BACKGROUND & AIMS: Pathogenic variants in the cellular iron exporter ferroportin (SLC40A1) cause hepatic and splenic iron overload. Low to normal transferrin saturation (TSAT) and iron accumulation in Kupffer cells with high splenic iron distinguish ferroportin disease (FD) from SLC40A1-related hemochromatosis (SLC40A1-HC), which are both caused by variants in SLC40A1. The aim of our study was to describe pathogenic mutations in SLC40A1, phenotypic variability in affected patients and compare outcomes with HFE-related hemochromatosis (HFE-HC). METHODS: The international EASL non-HFE hemochromatosis patient registry prospectively collected clinical, radiological, biochemical, and genetic data for 95 patients with SLC40A1 variants from six centers. Additionally, 363 patients were identified by a systematic literature review. As a comparator, 603 patients diagnosed with HFE-HC were included. RESULTS: The FD phenotype presented in 65.5% of affected individuals. Patients with FD were younger at diagnosis and more often female than those with SLC40A1-HC.
3. Periconceptional GLP-1 receptor agonist exposure and obstetric outcomes: a Danish nationwide cohort study.
In 756,636 pregnancies, periconceptional liraglutide/semaglutide exposure was associated with preterm birth only among women treated for diabetes, not among those using these drugs for weight management. Propensity-matched analyses suggest underlying diabetes, rather than GLP-1RA exposure per se, may drive the risk.
Impact: Amid rapidly expanding GLP-1RA use in reproductive-age women, these data refine counselling by separating drug effects from diabetes-related risk, directly informing preconception planning.
Clinical Implications: Continue to avoid GLP-1RAs in pregnancy; for inadvertent periconceptional exposure without diabetes, risk of preterm birth may not be elevated. Optimize glycemic control preconception in women with diabetes to mitigate prematurity risk.
Key Findings
- Among 756,636 singleton pregnancies, 529 had periconceptional GLP-1RA exposure identified from national prescription data.
- After propensity score matching, preterm birth risk was elevated with liraglutide/semaglutide when used for diabetes but not when used for weight management.
- No consistent signal for other obstetric complications after adjustment; observational limitations remain.
Methodological Strengths
- Nationwide registry-based cohort with very large sample size and robust propensity score matching.

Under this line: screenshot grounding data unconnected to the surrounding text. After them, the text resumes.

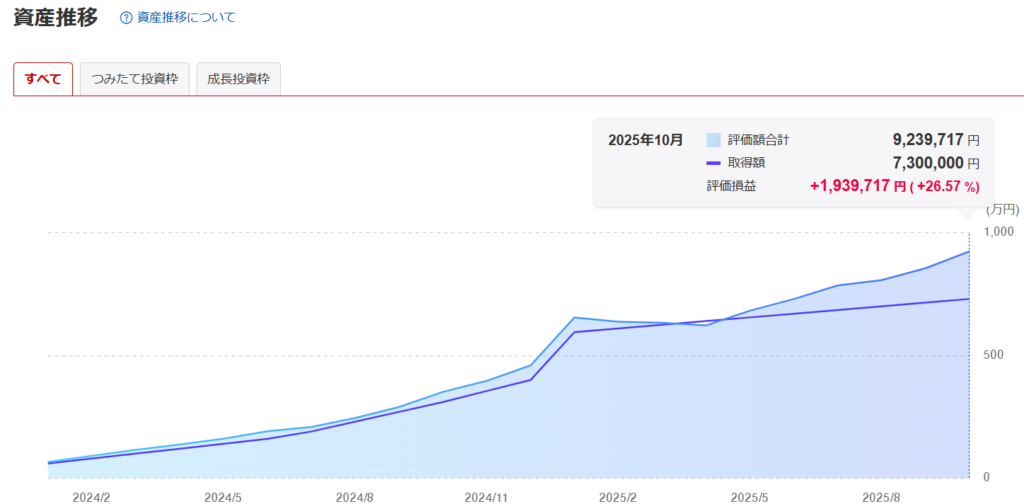This screenshot has width=1024, height=504.
Task: Switch to the つみたて投資枠 tab
Action: (134, 79)
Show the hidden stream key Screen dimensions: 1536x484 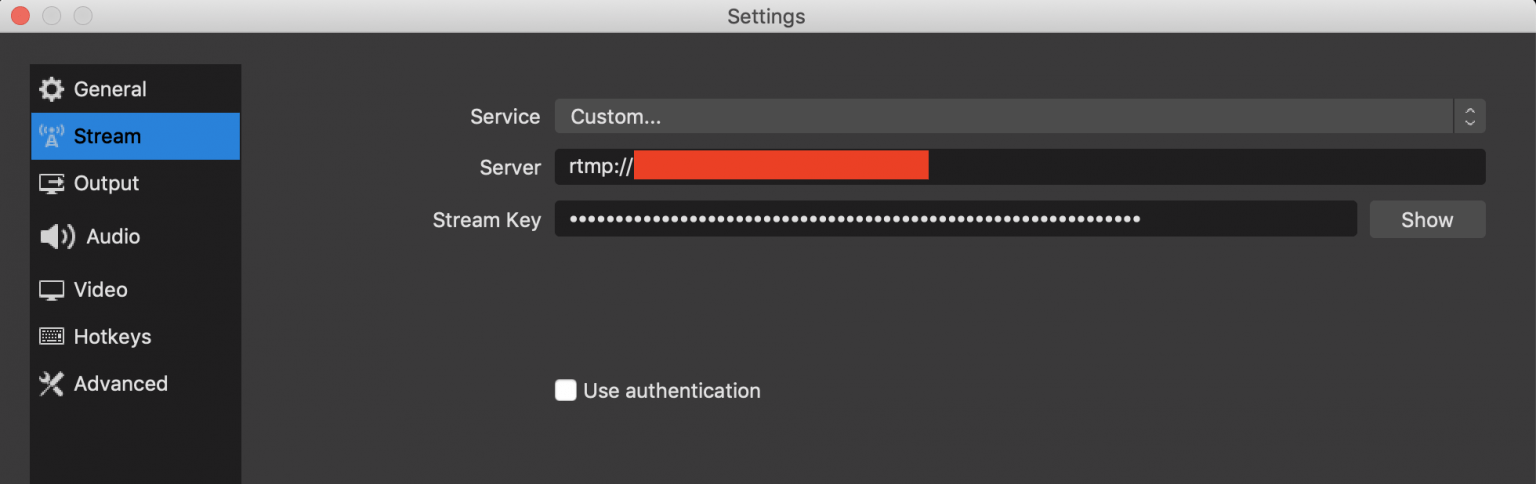[x=1427, y=220]
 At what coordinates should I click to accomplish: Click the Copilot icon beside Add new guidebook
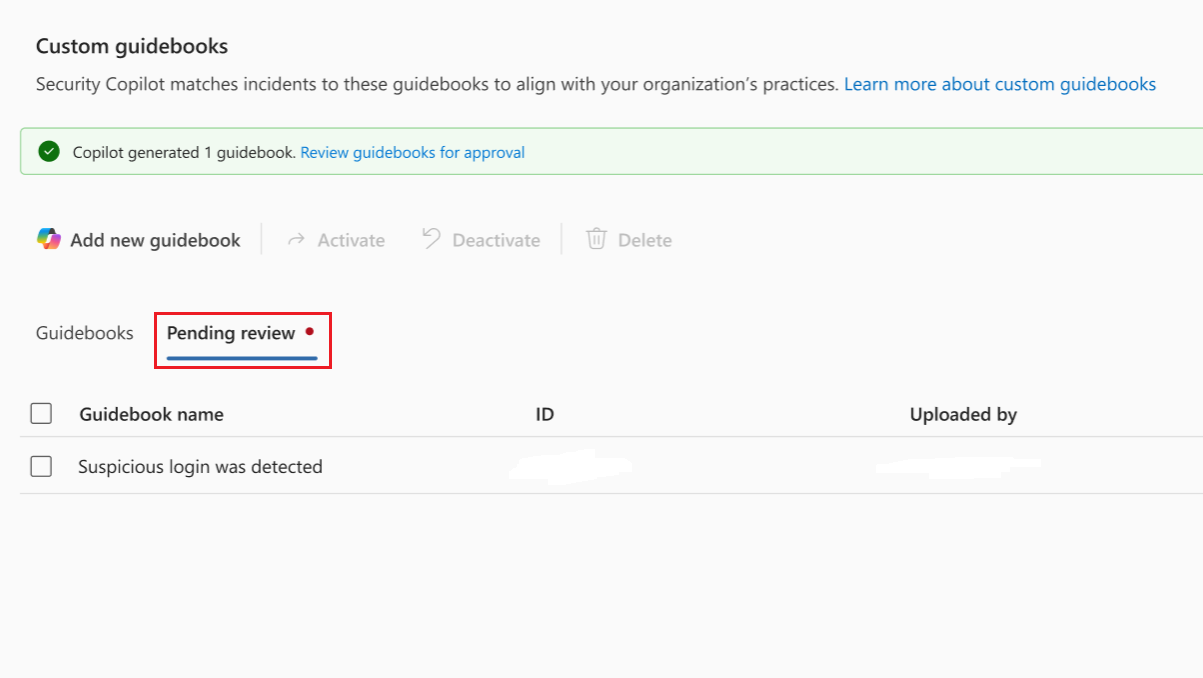[48, 239]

- Stratification by indication (diabetes vs weight management) to address confounding by indication.
Limitations
- Exposure based on prescription redemption without adherence data; potential residual confounding.

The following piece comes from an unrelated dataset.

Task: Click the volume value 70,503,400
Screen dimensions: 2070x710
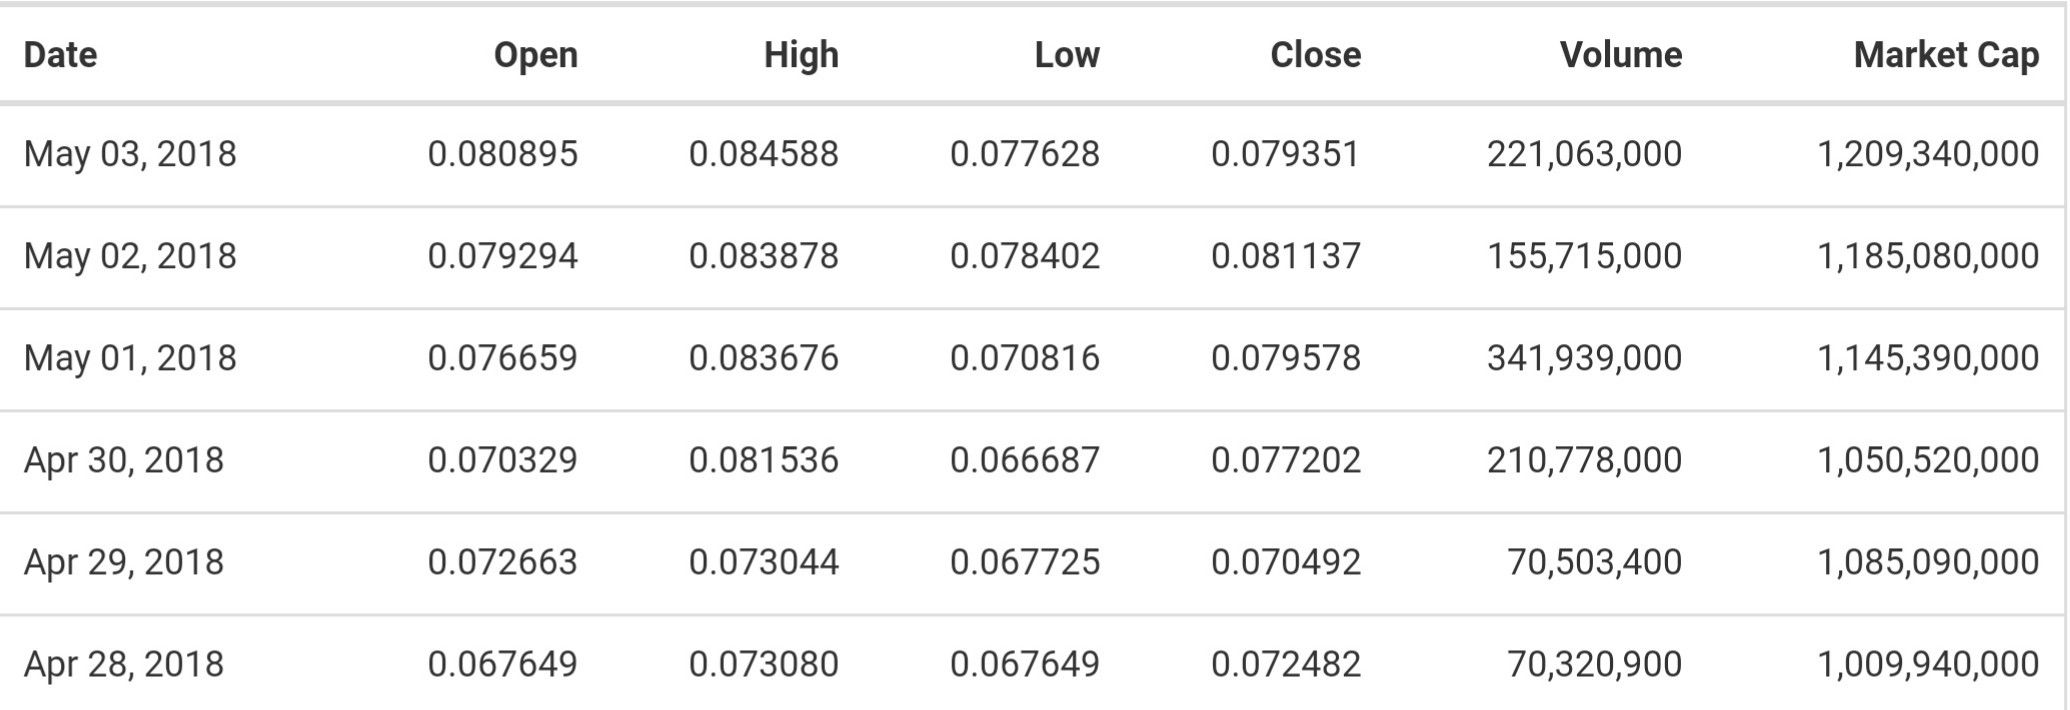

- Limited long-term follow-up for recent semaglutide weight-loss prescriptions; observational design precludes causality.
Future Directions: Link dispensing with adherence data, incorporate glycemic variability metrics, and prospectively evaluate maternal-fetal outcomes in preconception optimization strategies.

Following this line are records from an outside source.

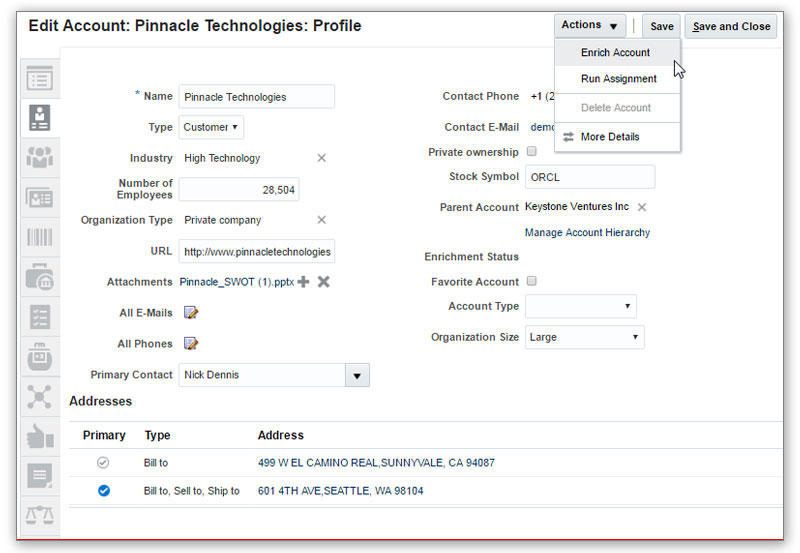Screen dimensions: 800x553
Task: Open Manage Account Hierarchy link
Action: click(587, 233)
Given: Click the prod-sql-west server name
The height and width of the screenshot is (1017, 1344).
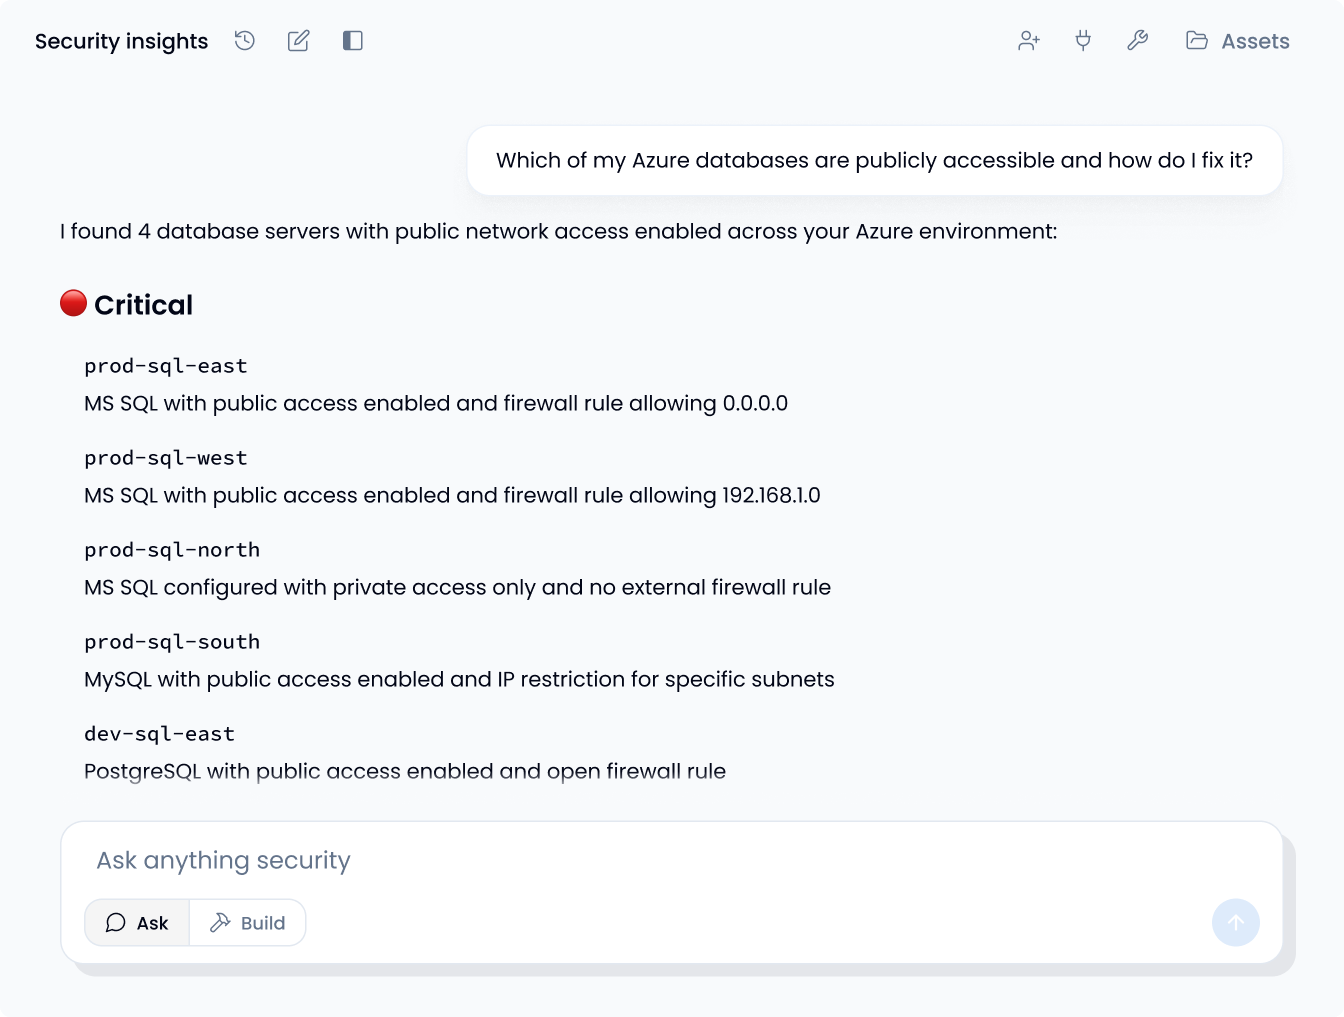Looking at the screenshot, I should tap(166, 458).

STUDY QUESTION: What is the association between periconceptional GLP-1 receptor agonist exposure and risk of obstetric complications? SUMMARY ANSWER: Periconceptional GLP-1 receptor agonist exposure was associated with increased preterm birth risk when used for diabetes treatment (liraglutide aOR 1.70, 95% CI 1.17-2.48; semaglutide aOR 1.84, 95% CI 1.24-2.7) but not for weight management, suggesting the underlying diabetes rather than the medication may be the causal factor. WHAT IS KNOWN ALREADY: GLP-1 receptor agonists are rapidly expanding in use among reproductive-age women for diabetes and obesity treatment. While not approved for use in pregnancy, inadvertent periconceptional exposure occurs frequently. Limited safety data exist, with recent small studies suggesting no increased risk of major congenital malformations, but comprehensive obstetric outcome data remain lacking. STUDY DESIGN SIZE DURATION: This nationwide observational cohort study used data from Danish health registries from October 2009 through December 2023. We analyzed 756 636 singleton pregnancies among 480 231 women, with 529 pregnancies having periconceptional GLP-1 receptor agonist exposure.